Por mi parte, no era ciertamente ajeno a la visión de aquellas maquinarias ni al uso de aquellas herramientas. Mi padre, Alberto Marechal, fue un mecánico de excepción: toda máquina nueva se le presentaba como un desafío a su ingenio, y toda máquina enferma como una solicitud a su arte de curar los humildes robots de principios de siglo. Fue gracias a su habilidad que, pese a nuestra digna pobreza, tuve yo en mi niñez los juguetes más insólitos, los manomóviles más raudos, los más certeros fusiles de aire comprimido y los patines más voladores, obra de sus manos inquietas y de su invención que no dormía. Yo, un niño de diez años, lo ayudaba tanto en aquellas maquinaciones ingeniosas cuanto en la reparación de relojes, máquinas de coser y otros artefactos de los vecinos, a que mi padre se daba gratuitamente por amor del arte y de sus prójimos. Al mismo tiempo, su afición a las técnicas nacientes introdujo en el hogar la primera cámara fotográfica con su laboratorio de revelación, el primer fonógrafo a cilindros que conoció el barrio y la primera instalación eléctrica que sucedió al gas. Cuando el primer aviador francés que llegó al país hizo en Longchamps una exhibición de vuelo en su máquina de varillas y telas, mi padre y yo asistimos a ese milagro de volar cien metros, a cuarenta de altura; y regresamos de Longchamps con un entusiasmo que nos convirtió en aeromodelistas. Construimos entonces una miniatura de biplano con su hélice, y mi padre se desveló en el problema de darle motores. Le falló un mecanismo de reloj: era excesivamente pesado. E inventó al fin un sistema de gomas de honda retorcidas, que al desenrollarse nos ofreció un despegue insuficiente pero consolador.
Fue la exposición de máquinas y herramientas la que suscitó en mí esta serie de recuerdos infantiles; y me pregunté allá si los ingenieros de aquellas máquinas y los fabricantes de aquellas herramientas no serían los sucesores lógicos de mi padre, aquel oscuro y genial mecánico de Villa Crespo.

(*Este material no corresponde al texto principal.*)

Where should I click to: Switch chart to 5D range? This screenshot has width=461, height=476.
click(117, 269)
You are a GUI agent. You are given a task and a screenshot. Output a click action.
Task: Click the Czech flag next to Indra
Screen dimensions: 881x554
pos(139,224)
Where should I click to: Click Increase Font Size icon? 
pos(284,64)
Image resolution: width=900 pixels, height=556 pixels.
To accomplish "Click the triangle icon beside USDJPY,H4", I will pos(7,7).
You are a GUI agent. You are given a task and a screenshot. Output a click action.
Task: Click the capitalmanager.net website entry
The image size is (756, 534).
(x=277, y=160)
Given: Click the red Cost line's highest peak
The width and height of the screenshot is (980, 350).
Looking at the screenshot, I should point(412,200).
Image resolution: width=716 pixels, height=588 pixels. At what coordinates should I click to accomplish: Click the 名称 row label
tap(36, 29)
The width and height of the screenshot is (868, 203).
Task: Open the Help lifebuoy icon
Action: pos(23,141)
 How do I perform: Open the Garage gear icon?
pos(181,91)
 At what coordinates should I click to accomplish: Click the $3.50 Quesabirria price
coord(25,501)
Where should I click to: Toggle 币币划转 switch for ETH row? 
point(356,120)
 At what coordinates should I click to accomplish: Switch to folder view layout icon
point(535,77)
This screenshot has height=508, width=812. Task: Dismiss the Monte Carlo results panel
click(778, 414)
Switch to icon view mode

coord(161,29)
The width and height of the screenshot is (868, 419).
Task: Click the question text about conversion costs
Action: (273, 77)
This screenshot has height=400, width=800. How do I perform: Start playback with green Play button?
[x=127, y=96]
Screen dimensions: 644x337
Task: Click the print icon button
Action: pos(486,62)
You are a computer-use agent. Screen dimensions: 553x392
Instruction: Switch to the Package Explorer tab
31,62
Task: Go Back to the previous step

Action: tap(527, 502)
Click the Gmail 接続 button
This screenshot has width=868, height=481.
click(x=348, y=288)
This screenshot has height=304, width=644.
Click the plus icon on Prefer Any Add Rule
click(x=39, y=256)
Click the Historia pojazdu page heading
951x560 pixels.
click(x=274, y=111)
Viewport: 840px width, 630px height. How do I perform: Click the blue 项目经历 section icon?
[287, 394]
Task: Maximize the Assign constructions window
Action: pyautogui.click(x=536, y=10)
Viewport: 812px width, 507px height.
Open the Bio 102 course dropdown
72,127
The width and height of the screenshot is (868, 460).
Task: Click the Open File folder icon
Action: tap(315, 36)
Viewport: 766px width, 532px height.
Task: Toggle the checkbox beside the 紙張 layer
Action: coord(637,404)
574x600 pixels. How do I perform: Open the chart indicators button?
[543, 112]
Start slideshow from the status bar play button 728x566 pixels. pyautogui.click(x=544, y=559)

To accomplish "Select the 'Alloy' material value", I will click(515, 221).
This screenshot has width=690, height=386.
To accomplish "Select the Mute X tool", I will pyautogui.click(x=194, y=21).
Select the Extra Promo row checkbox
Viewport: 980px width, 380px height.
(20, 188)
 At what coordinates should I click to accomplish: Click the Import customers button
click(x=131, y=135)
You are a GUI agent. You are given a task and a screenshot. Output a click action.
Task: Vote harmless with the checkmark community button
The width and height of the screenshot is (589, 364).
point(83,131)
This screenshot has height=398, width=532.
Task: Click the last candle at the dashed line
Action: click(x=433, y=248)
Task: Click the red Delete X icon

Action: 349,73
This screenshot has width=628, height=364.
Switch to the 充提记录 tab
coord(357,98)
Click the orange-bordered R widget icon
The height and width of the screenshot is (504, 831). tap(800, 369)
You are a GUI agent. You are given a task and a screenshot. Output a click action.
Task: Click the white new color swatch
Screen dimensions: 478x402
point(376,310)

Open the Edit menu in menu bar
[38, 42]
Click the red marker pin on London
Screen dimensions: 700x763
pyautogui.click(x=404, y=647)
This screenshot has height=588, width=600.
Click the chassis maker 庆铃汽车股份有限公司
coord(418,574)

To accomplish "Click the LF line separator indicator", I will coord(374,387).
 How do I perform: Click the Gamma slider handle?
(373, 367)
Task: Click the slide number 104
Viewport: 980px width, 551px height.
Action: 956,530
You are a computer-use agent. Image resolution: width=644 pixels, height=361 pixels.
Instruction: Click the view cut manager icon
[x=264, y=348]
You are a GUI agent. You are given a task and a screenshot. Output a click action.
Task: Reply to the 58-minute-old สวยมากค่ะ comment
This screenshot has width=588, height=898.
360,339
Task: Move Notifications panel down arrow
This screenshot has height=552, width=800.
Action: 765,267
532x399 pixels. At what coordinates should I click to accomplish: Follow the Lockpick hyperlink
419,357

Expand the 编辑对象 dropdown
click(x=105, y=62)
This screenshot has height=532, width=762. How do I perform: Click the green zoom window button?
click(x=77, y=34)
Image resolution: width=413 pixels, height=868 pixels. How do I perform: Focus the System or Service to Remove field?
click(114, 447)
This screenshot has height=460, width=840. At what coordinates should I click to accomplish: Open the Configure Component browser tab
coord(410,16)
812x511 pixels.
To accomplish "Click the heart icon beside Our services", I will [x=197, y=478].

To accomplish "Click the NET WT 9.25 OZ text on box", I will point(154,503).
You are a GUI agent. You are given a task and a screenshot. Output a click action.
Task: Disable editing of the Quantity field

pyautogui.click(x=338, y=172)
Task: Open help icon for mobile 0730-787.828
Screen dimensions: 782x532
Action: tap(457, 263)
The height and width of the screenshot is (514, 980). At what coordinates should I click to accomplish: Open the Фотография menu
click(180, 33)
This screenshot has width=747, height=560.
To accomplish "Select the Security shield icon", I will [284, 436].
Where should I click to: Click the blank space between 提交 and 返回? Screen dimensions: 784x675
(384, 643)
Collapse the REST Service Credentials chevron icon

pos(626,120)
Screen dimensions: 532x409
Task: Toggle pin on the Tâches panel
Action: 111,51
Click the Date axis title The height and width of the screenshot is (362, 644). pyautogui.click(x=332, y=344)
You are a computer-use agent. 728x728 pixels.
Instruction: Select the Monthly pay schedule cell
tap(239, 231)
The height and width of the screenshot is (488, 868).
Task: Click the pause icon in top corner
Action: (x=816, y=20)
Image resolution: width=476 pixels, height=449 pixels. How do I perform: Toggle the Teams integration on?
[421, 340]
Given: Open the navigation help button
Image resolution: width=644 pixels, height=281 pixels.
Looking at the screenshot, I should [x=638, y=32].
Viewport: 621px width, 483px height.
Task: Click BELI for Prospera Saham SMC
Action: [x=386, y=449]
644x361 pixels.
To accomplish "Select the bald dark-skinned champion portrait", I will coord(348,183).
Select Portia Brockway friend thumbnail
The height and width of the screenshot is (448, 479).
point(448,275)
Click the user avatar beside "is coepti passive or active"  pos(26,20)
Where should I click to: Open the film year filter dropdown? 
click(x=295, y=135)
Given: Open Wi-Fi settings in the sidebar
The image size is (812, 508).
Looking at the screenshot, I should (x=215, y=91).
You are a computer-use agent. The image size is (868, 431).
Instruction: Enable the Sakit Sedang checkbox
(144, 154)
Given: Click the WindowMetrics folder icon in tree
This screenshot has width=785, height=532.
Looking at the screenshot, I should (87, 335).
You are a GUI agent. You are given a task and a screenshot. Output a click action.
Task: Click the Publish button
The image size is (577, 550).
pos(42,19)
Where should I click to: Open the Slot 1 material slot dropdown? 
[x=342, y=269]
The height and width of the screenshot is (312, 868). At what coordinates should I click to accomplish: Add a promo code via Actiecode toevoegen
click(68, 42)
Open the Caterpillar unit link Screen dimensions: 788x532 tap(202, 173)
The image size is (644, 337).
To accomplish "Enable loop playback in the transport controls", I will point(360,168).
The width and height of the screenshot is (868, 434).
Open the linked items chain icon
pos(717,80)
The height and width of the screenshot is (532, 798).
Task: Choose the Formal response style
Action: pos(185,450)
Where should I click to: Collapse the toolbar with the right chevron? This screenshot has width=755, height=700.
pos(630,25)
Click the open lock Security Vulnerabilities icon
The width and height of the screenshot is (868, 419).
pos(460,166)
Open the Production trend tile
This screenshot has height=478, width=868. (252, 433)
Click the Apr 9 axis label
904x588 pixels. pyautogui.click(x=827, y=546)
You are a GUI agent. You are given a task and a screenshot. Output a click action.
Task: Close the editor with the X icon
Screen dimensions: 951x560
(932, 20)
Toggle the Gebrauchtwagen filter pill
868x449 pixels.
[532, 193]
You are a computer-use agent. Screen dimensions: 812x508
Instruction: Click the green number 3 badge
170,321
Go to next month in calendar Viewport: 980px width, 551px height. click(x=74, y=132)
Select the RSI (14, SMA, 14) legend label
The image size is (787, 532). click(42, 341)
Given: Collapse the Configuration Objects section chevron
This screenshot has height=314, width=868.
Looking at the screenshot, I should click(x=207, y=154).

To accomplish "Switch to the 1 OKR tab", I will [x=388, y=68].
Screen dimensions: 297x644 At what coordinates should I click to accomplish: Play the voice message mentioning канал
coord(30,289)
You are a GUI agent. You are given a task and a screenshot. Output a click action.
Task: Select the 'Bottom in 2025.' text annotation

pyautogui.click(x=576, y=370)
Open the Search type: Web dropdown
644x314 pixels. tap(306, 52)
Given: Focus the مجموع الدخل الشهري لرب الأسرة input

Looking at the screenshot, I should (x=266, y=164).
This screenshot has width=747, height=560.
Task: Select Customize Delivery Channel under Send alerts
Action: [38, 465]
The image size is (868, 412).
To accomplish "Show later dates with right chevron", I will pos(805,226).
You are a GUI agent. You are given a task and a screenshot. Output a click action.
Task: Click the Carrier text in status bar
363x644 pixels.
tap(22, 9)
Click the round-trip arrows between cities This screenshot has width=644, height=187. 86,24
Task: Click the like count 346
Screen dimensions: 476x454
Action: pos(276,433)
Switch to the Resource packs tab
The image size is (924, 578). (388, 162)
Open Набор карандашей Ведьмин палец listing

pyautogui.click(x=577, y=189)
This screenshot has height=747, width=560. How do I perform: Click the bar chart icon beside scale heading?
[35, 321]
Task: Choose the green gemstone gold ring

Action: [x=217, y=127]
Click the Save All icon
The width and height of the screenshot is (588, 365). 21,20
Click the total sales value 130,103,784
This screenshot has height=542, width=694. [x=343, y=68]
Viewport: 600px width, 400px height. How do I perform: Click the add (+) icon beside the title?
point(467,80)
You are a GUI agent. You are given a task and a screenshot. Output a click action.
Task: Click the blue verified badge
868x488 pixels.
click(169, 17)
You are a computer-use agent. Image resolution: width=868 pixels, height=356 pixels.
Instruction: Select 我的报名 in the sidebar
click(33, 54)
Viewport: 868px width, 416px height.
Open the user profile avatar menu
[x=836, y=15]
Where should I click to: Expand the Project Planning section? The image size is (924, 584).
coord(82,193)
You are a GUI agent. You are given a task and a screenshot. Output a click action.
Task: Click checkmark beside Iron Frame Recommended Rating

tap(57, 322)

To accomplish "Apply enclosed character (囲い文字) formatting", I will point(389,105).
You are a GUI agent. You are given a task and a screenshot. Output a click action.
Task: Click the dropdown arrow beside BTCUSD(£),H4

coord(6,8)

Pero durante la visita, mis evocaciones continuaban en aquel orden de ideas: yo siempre fui un desvelado espía de los hechos nacientes que iban relacionándose con la Patria. Cuando realicé mi primer viaje a Europa, lo hice en un barco alemán de clase única y naturalmente bajo el pabellón de aquel país. Yo tenía veinticinco años; y durante toda la navegación, adaptándome a los usos, alimentos y costumbres germánicos, me pregunté si alguna vez me sería dado cruzar los mares bajo el pabellón nacional y entre hombres y cosas argentinos. Más tarde, la creación de nuestra flota de ultramar satisfizo aquel deseo de mi juventud. Pero una nueva inquietud se apoderó entonces de mí: si viajaba yo bajo los colores azul y blanco de mi patria, el buque donde lo hacía era de construcción extranjera. Y al punto soñé con los futuros astilleros nacionales, instalados junto a nuestro río y nuestro mar, donde mis compatriotas armarían las grandes naves de nuestra expansión marítima.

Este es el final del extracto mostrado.